Write out the listing from the line with "The width and" to the line with "Copy code above", both lines included, exactly and nothing beyond. Leave pictures out.

RECORD SET:
[Start of Attachment]
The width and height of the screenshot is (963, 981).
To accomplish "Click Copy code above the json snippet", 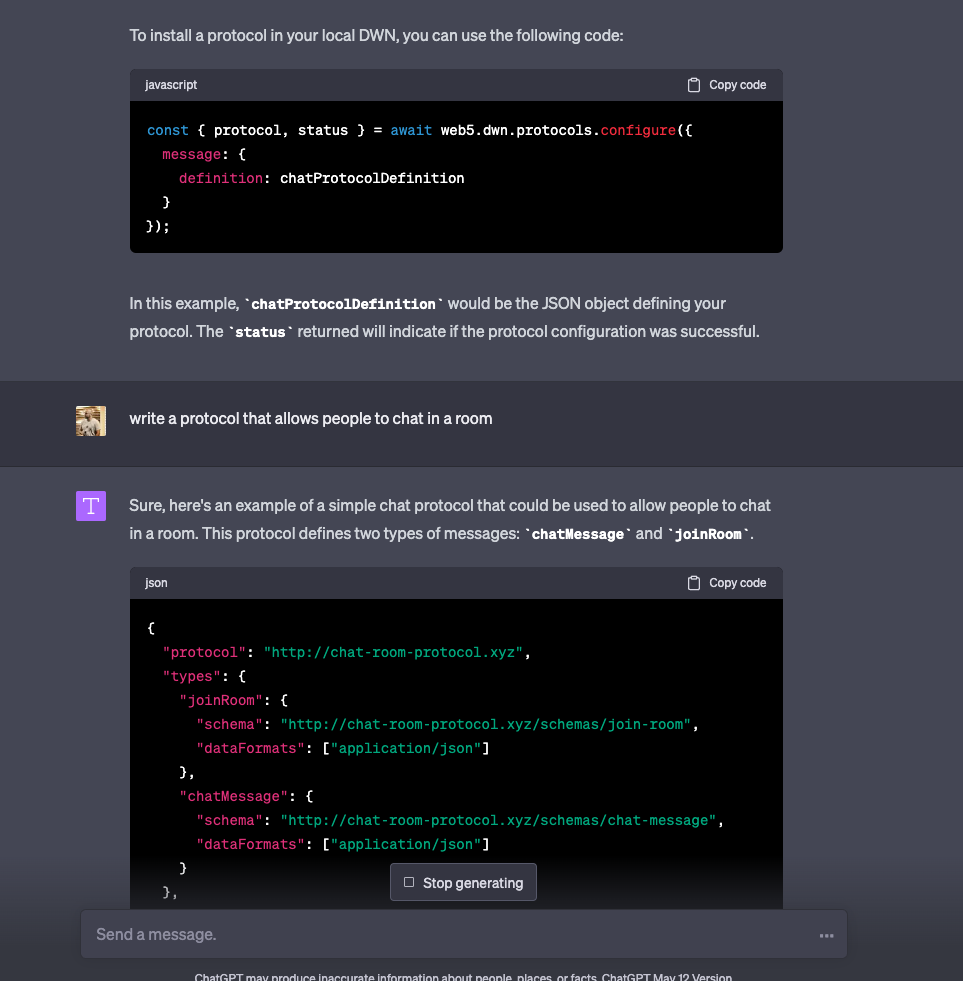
[End of Attachment]
[Start of Attachment]
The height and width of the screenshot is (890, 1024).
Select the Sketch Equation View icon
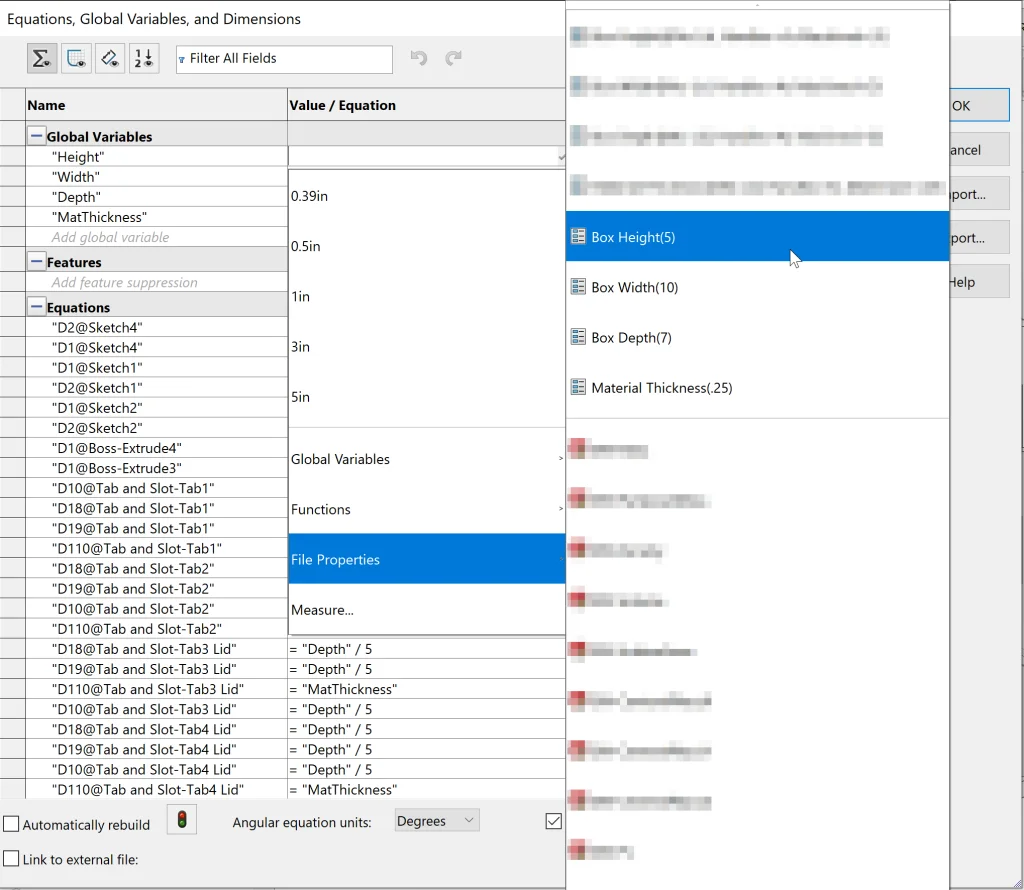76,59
[End of Attachment]
[Start of Attachment]
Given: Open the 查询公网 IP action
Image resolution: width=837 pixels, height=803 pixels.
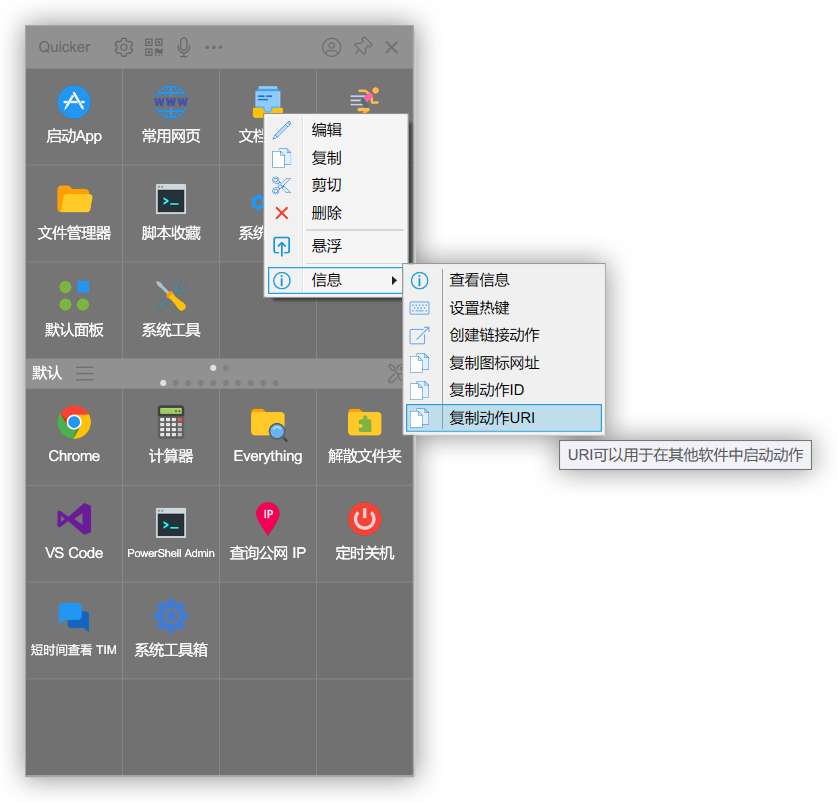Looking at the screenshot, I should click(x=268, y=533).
[End of Attachment]
ANSWER TO THE PROBLEM:
The width and height of the screenshot is (963, 981).
To accomplish "Click Copy code above the json snippet", 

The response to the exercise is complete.